Millions of people who rely on regular medication take it for granted that there will be one tablet in each section of the blister pack when they open a new box of drugs. But, for pharma manufacturers, it is no mean feat to ensure there are no extra, missing or incorrect tablets in a sealed blister pack on a high-speed factory production line.
Checking for dangerous bubbles of air in a drug-device combination product is another everyday challenge where the stakes are high, along with ensuring the needle of an autoinjector is in the correct position.
But all these issues — and more — are now being addressed by a new generation of X-ray technology that can do so much more than detect a fragment of metal or glass in a drug container.
The latest X-ray systems combine low-energy X-ray imaging with active pixel sensor (APS) technology to achieve high sensitivity, with resolutions 10 times greater than traditional end-of-line X-ray machines. That means they can detect not only missing or broken tablets, with an inspection zone created around each tablet pocket, but also contaminants such as metal, even though the products are packaged in metallic blister packs. The technology can even detect paper inside cardboard, using adaptive algorithms to check that each box contains an 'instructions for use' (IFU) leaflet to ensure regulatory compliance.
X-ray technology can also be used to check the mass of a product — to ensure containers of common over-the-counter medications meet the necessary weight requirements, for example. It can also check the individual masses of a series of items within a pack — so it can detect and reject an underweight bottle of cough syrup in a multipack, even if some of the other bottles contain slightly too much medication. And it can verify the number of products, such as syringes, in a sealed multipack.

• AVAILABLE DATA
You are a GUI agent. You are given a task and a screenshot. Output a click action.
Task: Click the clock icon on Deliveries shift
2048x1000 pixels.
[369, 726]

• TASK LIST
1. Retype the part of the X-ray inspection text that begins at the words "Millions of people" and stops after "a drug container.".
2. According to the X-ray inspection text, how does the resolution of the latest X-ray systems compare with that of traditional end-of-line X-ray machines?
3. Carry on the text about X-ray inspection in pharmaceutical manufacturing from where it stops.

• ANSWERS TO EACH TASK
1.
Millions of people who rely on regular medication take it for granted that there will be one tablet in each section of the blister pack when they open a new box of drugs. But, for pharma manufacturers, it is no mean feat to ensure there are no extra, missing or incorrect tablets in a sealed blister pack on a high-speed factory production line.
Checking for dangerous bubbles of air in a drug-device combination product is another everyday challenge where the stakes are high, along with ensuring the needle of an autoinjector is in the correct position.
But all these issues — and more — are now being addressed by a new generation of X-ray technology that can do so much more than detect a fragment of metal or glass in a drug container.

2. It is 10 times greater.

3.
Foreign body detection has always been crucial for formulations in drug containers. The new generation of X-ray inspection equipment can detect metal or glass particles as small as 0.1mm in diameter that would not be visible to the naked eye on a high-speed production line. Image processing software now provides the tolerance levels required to deal with the variable shape and thickness of glass containers. The technology can cope with tapered shapes, ridges and bulges, so it can detect tiny shards of glass within a glass drug container – as well as checking the container is filled to the correct level. The presence of potentially dangerous bubbles in a vial of liquid medicine can also be detected.
The latest technology can also perform quality checks on drug delivery devices such as autoinjectors — ensuring the needles are in the correct position and that other parts of the device mechanism are within position tolerances. Inline inspection machines are automatically fed and motorised in different axes so that the autoinjectors can be rotated for the required quality checks.
The technology can even cope with the challenge of subcutaneous osmotic insulin pumps, where the drug is packaged in a hollow titanium rod and it is vital there are no bubbles, which might cause the flow of insulin to be interrupted. The radiography is challenging as it involves inspecting organic material with air voids through a machined titanium enclosure. But techniques such as mechanical stabilisation and combining multiple image sets are used to enhance the feature contrast.
With the annual global use of medicines predicted to reach $3.8 trillion defined daily doses by 2028, technology has a key role to play in helping pharma manufacturers ensure each of those doses is right first time.